# EXCERPT TO READ

╭──

Concurrent attempts to establish a bridge to the *same* remote broker are 
problematic because they expose a number of race conditions in 
{{DiscoveryNetworkConnector}} and {{RegionBroker}} that can lead to permanent 
bridge failure (see AMQ-4160), as well as unnecessary thread pool 
execution/resource usage and logging.

The issues with {{DiscoveryNetworkConnector}} and {{RegionBroker}} will be 
filed as separate issues.  This issue specifically addresses the bug that 
causes {{SimpleDiscoveryAgent}} to uncontrollably multiply bridge connection 
attempts.

Cause
=====
When {{DemandForwardingBridgeSupport}} handles exceptions from either the local 
or remote sides of the the bridge, it fires a "bridge failed" event:

{code:title=DemandForwardingBridgeSupport.java}
public void serviceLocalException(Throwable error) {
    if (!disposed.get()) {
        LOG.info("Network connection between " + localBroker + " and " + 
remoteBroker + " shutdown due to a local error: " + error);
        LOG.debug("The local Exception was:" + error, error);
        brokerService.getTaskRunnerFactory().execute(new Runnable() {
            public void run() {
                ServiceSupport.dispose(getControllingService());
            }
        });
        fireBridgeFailed();
    }
}


public void serviceRemoteException(Throwable error) {
    if (!disposed.get()) {
        if (error instanceof SecurityException || error instanceof 
GeneralSecurityException) {
            LOG.error("Network connection between " + localBroker + " and " + 
remoteBroker + " shutdown due to a remote error: " + error);
        } else {
            LOG.warn("Network connection between " + localBroker + " and " + 
remoteBroker + " shutdown due to a remote error: " + error);
        }
        LOG.debug("The remote Exception was: " + error, error);
        brokerService.getTaskRunnerFactory().execute(new Runnable() {
            public void run() {
                ServiceSupport.dispose(getControllingService());
            }
        });
        fireBridgeFailed();
    }
}

private void fireBridgeFailed() {
    NetworkBridgeListener l = this.networkBridgeListener;
    if (l != null) {
        l.bridgeFailed();
    }
}
{code}

{{DiscoveryNetworkConnector}} is the {{NetworkBridgeListener}}, and its 
{{bridgeFailed()}} method calls back to 
{{SimpleDiscoveryAgent.serviceFailed(...)}}:

{code:title=DiscoveryNetworkConnectol.java}
protected NetworkBridge createBridge(Transport localTransport, Transport 
remoteTransport, final DiscoveryEvent event) {
    class DiscoverNetworkBridgeListener extends MBeanNetworkListener {

        public DiscoverNetworkBridgeListener(BrokerService brokerService, 
ObjectName connectorName) {
            super(brokerService, connectorName);
        }

        public void bridgeFailed() {
            if (!serviceSupport.isStopped()) {
                try {
                    discoveryAgent.serviceFailed(event);
                } catch (IOException e) {
                }
            }

        }
    }
...

╰──

# LIST OF TASKS
(1) According to the excerpt, which issue number is cited as an example of permanent bridge failure?
(2) Repeat the part of the excerpt from "Concurrent attempts to" up to and including "usage and logging.", without changing anything.

# INFORMATION SUPPLIED
╭──

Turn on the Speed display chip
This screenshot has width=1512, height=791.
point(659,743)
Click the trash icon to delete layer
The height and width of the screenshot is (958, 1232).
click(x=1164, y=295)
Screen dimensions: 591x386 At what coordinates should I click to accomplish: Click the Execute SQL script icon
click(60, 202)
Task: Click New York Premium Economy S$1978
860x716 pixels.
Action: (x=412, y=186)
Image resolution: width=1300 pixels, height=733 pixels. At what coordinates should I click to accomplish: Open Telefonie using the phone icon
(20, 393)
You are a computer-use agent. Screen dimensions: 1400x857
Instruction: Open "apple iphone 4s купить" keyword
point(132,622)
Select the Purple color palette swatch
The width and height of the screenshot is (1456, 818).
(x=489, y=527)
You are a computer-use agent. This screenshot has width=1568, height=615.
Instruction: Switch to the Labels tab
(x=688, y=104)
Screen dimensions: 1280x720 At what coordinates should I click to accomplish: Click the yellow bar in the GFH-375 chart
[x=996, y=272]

╰──

# SOLUTIONS TO EACH TASK
(1) AMQ-4160

(2)
Concurrent attempts to establish a bridge to the *same* remote broker are 
problematic because they expose a number of race conditions in 
{{DiscoveryNetworkConnector}} and {{RegionBroker}} that can lead to permanent 
bridge failure (see AMQ-4160), as well as unnecessary thread pool 
execution/resource usage and logging.